| Given instruction |
Rewrite the listing below, changing "Newsletter" to "Novinky" and keeping everything else the same.

== Given records ==

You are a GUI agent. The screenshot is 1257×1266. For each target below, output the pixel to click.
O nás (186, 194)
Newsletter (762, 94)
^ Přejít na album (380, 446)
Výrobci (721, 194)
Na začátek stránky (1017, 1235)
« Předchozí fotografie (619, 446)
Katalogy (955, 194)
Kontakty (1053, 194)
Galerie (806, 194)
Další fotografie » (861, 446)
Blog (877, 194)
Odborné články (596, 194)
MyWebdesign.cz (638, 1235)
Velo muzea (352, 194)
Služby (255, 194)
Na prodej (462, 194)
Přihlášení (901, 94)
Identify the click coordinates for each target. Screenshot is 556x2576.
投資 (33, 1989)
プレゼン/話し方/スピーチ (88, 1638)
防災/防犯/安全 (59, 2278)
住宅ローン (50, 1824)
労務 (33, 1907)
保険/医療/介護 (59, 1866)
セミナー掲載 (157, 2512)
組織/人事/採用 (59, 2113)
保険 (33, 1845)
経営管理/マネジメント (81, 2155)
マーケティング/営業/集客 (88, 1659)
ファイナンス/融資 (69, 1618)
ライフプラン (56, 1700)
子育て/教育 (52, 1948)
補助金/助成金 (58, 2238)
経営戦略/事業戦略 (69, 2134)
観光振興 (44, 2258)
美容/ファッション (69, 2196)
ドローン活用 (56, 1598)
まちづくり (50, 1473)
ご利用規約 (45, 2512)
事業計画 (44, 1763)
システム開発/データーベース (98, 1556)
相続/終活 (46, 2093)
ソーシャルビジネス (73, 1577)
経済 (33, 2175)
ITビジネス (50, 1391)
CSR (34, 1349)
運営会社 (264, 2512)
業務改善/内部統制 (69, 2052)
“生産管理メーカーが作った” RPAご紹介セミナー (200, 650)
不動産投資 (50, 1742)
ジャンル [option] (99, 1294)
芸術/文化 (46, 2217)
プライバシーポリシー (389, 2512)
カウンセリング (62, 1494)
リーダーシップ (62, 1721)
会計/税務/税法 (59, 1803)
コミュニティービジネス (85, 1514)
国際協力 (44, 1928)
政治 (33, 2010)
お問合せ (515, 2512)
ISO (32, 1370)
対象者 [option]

===

| Output for this exercise |
You are a GUI agent. The screenshot is 1257×1266. For each target below, output the pixel to click.
O nás (186, 194)
Novinky (762, 94)
^ Přejít na album (380, 446)
Výrobci (721, 194)
Na začátek stránky (1017, 1235)
« Předchozí fotografie (619, 446)
Katalogy (955, 194)
Kontakty (1053, 194)
Galerie (806, 194)
Další fotografie » (861, 446)
Blog (877, 194)
Odborné články (596, 194)
MyWebdesign.cz (638, 1235)
Velo muzea (352, 194)
Služby (255, 194)
Na prodej (462, 194)
Přihlášení (901, 94)
Identify the click coordinates for each target. Screenshot is 556x2576.
投資 (33, 1989)
プレゼン/話し方/スピーチ (88, 1638)
防災/防犯/安全 (59, 2278)
住宅ローン (50, 1824)
労務 (33, 1907)
保険/医療/介護 (59, 1866)
セミナー掲載 (157, 2512)
組織/人事/採用 (59, 2113)
保険 (33, 1845)
経営管理/マネジメント (81, 2155)
マーケティング/営業/集客 (88, 1659)
ファイナンス/融資 (69, 1618)
ライフプラン (56, 1700)
子育て/教育 (52, 1948)
補助金/助成金 (58, 2238)
経営戦略/事業戦略 (69, 2134)
観光振興 (44, 2258)
美容/ファッション (69, 2196)
ドローン活用 (56, 1598)
まちづくり (50, 1473)
ご利用規約 (45, 2512)
事業計画 (44, 1763)
システム開発/データーベース (98, 1556)
相続/終活 (46, 2093)
ソーシャルビジネス (73, 1577)
経済 (33, 2175)
ITビジネス (50, 1391)
CSR (34, 1349)
運営会社 (264, 2512)
業務改善/内部統制 (69, 2052)
“生産管理メーカーが作った” RPAご紹介セミナー (200, 650)
不動産投資 (50, 1742)
ジャンル [option] (99, 1294)
芸術/文化 (46, 2217)
プライバシーポリシー (389, 2512)
カウンセリング (62, 1494)
リーダーシップ (62, 1721)
会計/税務/税法 (59, 1803)
コミュニティービジネス (85, 1514)
国際協力 (44, 1928)
政治 (33, 2010)
お問合せ (515, 2512)
ISO (32, 1370)
対象者 [option]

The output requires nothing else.